When throwing for vaults and overs the disc needs to be in the air very early — so early, it’s ridiculous. The dog needs to know where the target is going to be before they leave the ground. This is critical in terms of safety and in terms of performance.
If the dog leaves the ground for a target they make one decision, the right decision – “There is my target and this is how I’m getting there.” It’s a perfect plan… a mid-air interception.
But if the dog leaves the ground and the target is not where he expects it to be he’s thinking,”Where is my Target and how am I going to get there?”
Leaping without knowing where the target is, leaping to an empty Spot is a “go to a place”, or “go to a mat” behavior. This means that the dog seeks out and performs a duration behavior on a spot of the in space or to the vaulting platform, is guessing. Guessing is not at all like leaping for the target. Throwing late leads to multiple decisions on the fly. Frequently the dog guesses wrong, the disc is misplaced or wind blown which leads to a dog flinging themselves to try to catch the target.

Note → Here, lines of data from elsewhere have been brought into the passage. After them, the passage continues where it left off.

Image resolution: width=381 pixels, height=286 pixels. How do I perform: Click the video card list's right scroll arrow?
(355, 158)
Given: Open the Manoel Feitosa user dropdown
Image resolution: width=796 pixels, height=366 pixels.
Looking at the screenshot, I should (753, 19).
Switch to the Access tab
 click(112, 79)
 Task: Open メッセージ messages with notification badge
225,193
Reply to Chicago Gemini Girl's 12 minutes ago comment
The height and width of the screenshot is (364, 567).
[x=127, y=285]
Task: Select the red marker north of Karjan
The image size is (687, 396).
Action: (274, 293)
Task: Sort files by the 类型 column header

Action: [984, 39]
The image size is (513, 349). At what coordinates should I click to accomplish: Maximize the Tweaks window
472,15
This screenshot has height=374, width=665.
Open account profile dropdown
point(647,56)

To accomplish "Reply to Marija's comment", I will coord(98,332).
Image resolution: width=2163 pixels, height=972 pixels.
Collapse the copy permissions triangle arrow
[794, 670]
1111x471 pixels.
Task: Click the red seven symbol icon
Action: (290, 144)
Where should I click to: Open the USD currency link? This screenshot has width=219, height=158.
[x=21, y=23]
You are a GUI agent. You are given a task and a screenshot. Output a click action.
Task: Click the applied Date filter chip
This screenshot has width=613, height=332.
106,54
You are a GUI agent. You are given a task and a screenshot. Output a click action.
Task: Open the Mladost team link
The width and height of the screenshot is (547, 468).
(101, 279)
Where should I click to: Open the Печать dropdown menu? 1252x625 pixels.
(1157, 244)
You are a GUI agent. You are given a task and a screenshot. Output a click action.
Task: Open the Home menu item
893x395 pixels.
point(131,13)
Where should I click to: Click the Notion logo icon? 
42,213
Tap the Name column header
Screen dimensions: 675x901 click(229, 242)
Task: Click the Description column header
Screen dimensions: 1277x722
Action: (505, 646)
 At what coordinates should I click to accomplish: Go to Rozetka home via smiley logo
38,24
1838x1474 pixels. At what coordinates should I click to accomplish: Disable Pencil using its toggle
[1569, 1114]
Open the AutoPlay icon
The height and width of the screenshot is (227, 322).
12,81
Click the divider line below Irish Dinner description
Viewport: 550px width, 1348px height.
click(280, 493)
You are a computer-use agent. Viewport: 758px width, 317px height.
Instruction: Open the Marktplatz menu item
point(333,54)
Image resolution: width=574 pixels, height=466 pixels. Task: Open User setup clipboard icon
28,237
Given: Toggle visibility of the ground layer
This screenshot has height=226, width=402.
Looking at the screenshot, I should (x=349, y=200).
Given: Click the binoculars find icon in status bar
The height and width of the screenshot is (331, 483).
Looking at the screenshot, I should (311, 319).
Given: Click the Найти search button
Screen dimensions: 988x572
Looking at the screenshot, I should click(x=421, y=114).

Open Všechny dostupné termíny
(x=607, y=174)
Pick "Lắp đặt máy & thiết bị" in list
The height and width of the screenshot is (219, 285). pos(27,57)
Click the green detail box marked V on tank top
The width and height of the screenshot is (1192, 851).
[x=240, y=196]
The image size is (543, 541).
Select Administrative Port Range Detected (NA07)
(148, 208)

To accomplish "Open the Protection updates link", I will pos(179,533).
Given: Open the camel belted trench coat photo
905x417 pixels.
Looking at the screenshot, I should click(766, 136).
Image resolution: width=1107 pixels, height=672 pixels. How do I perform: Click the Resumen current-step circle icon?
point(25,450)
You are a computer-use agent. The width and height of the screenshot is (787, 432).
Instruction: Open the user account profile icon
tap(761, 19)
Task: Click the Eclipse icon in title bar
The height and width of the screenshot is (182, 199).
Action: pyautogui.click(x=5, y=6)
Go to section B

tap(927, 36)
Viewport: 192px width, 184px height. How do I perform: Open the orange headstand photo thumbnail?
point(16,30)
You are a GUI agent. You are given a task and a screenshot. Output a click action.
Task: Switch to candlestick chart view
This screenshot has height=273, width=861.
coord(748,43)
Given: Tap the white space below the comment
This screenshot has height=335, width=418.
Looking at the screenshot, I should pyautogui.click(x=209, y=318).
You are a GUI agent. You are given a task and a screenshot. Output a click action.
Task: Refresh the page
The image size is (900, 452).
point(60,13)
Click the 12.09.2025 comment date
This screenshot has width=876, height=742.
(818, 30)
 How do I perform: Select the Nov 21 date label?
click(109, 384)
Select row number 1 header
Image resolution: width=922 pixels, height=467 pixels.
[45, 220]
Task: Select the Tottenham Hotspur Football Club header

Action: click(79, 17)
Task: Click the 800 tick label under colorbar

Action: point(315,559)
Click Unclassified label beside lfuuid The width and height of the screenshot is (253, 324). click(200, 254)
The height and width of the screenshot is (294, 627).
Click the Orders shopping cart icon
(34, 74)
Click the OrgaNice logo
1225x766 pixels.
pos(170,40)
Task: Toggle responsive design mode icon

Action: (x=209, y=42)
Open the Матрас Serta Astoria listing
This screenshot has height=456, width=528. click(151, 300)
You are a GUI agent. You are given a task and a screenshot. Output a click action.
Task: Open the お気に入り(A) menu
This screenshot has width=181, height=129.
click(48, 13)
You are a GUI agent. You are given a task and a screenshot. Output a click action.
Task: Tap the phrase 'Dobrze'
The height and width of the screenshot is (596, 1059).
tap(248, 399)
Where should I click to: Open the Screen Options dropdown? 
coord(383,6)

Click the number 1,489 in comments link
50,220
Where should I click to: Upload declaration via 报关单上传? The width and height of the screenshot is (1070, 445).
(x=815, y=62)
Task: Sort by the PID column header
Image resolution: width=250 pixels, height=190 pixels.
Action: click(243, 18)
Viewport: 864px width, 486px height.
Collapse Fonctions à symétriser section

Another way to think about throwing vault and over tosses late is that it becomes the handler’s responsibility to put the disc in the dog’s mouth. Not at all an easy proposition from a handler’s perspective unless takes are used or tiny tosses are used.
It is possible to make many vault and over tosses late and be successful. Many players, and many very good players, do. That said, the most frequent mistake on vaults and overs is throwing too late. It is the most common way to miss a vault, to vault poorly and/or crash.
Space – a Stride and a Half
Generally speaking a dog need at least a stride and a half of distance to perform a vault or over. That distance will change based upon the speed and size of the dog. One of the most common mistakes with practicing vaults is not setting the distance away from the handler appropriately.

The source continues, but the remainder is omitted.